Pangeran Arana tetap menatapnya, ekspresinya nyaris tak terbaca, tetapi ketegangan di rahangnya menunjukkan emosinya yang tertahan.
“Kenapa?” suaranya keluar lirih, tetapi ada ketegangan yang jelas dalam nada bicaranya. “Kakakku baru saja meninggal, dan hanya dalam hitungan hari setelah kematiannya, istrinya menikah dengan pria lain?”
Kemarahan yang selama ini ia tekan perlahan mulai membara. Ini bukan sekadar persoalan politik atau pewaris takhta. Ini adalah pengkhianatan.
Kakek Veyron menatap cucunya dalam diam. Sorot matanya yang bijak memancarkan pemahaman, tetapi tidak segera memberikan jawaban. Ia tahu, kemarahan Arana berasal dari kehilangan yang begitu dalam—kehilangan yang mungkin tidak akan pernah bisa ia terima sepenuhnya.

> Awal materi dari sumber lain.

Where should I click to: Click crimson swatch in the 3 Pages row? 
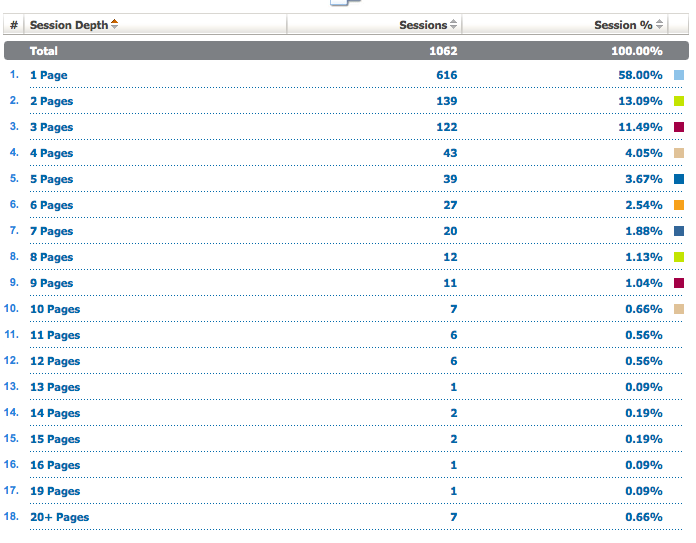(679, 127)
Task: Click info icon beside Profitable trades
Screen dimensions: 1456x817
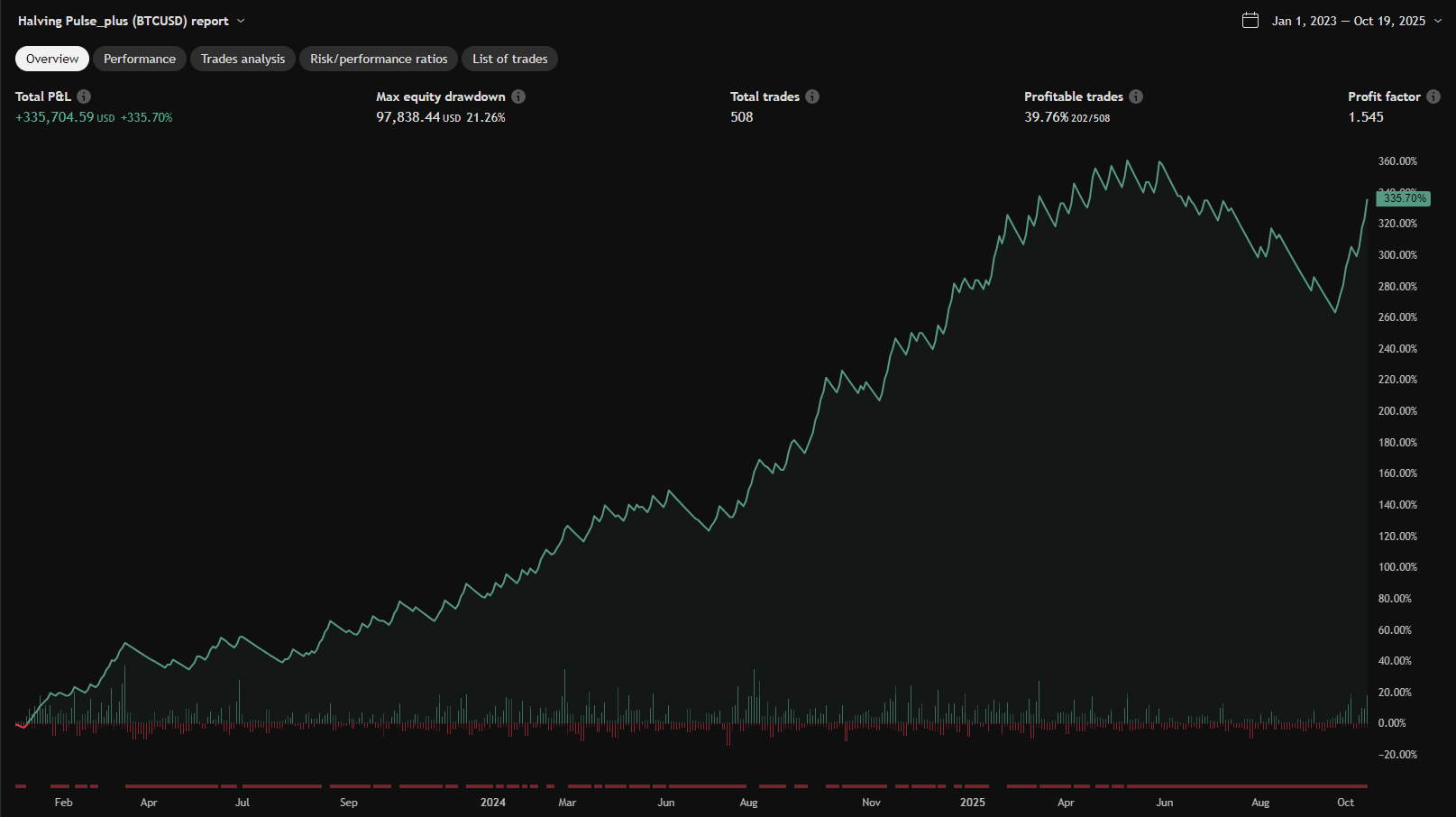Action: 1136,96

“Banyak hal yang tidak bisa dijelaskan hanya dengan kata-kata, Arana,” ucapnya akhirnya, suaranya terdengar berat oleh pengalaman dan kebijaksanaan yang telah mengakar dalam dirinya. “Tapi satu hal yang harus kau pahami… tidak semua yang terlihat adalah kebenaran yang sesungguhnya.”

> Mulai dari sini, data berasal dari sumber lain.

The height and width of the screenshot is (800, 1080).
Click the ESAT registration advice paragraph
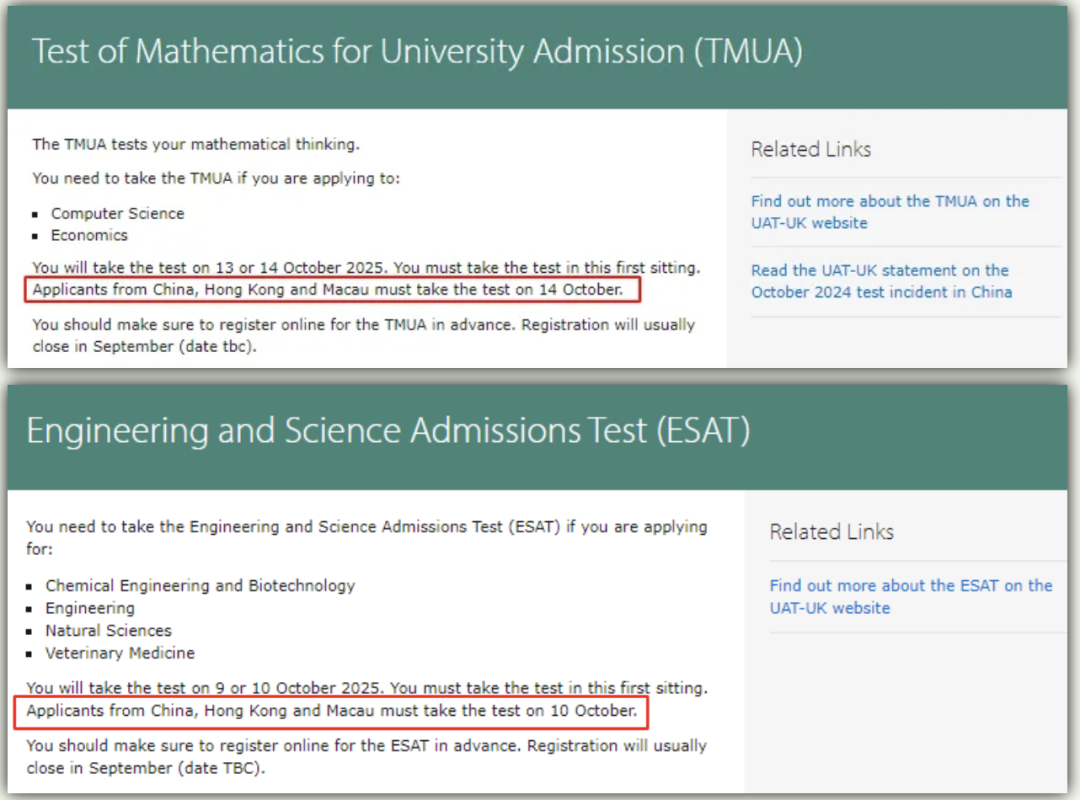pyautogui.click(x=366, y=757)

Namun, kata-kata itu justru membuat api di hati Arana semakin menyala. Tangannya mengepal di atas lututnya, rahangnya mengeras menahan amarah yang siap meledak.

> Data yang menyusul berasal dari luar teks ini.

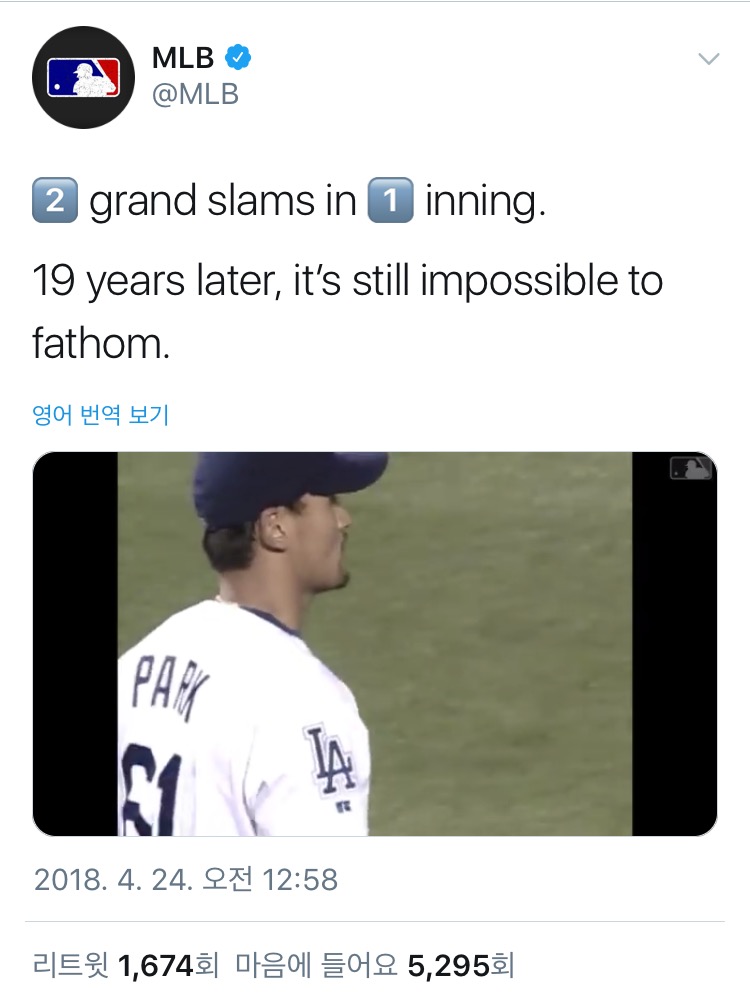Open the MLB display name link
The width and height of the screenshot is (750, 1008).
point(184,58)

“Dia mengkhianati Kakak sejak pernikahan mereka,” ucapnya dengan nada penuh kebencian, tak lagi menyembunyikan perasaannya. Sosok Yuki, wanita yang dulu ia kagumi karena kecantikan dan kelembutannya, kini hanya menjadi simbol pengkhianatan di matanya.
Arana tidak bisa memahami bagaimana wanita itu bisa berpaling begitu cepat. Bagaimana ia bisa melupakan Kakaknya secepat itu? Ataukah sejak awal, hatinya memang tidak pernah benar-benar dimiliki oleh Sera?
Kakek Veyron menghela napas pelan. Ia tahu bahwa kemarahan Arana berasal dari kesalahpahaman yang telah tertanam begitu dalam. Jika dibiarkan, kebencian itu hanya akan semakin tumbuh, menciptakan jurang yang lebih lebar antara kebenaran dan persepsi.
Tanpa terburu-buru, Kakek Veyron berdiri, berjalan menuju meja kerjanya, lalu menarik sebuah dokumen yang telah ia kumpulkan dan teliti sendiri kebenarannya. Ia kembali menghampiri Arana, menyodorkan tumpukan kertas itu dengan ekspresi tenang.
“Bacalah ini,” katanya dengan nada mantap. “Dan katakan padaku apa yang kau pikirkan setelahnya.”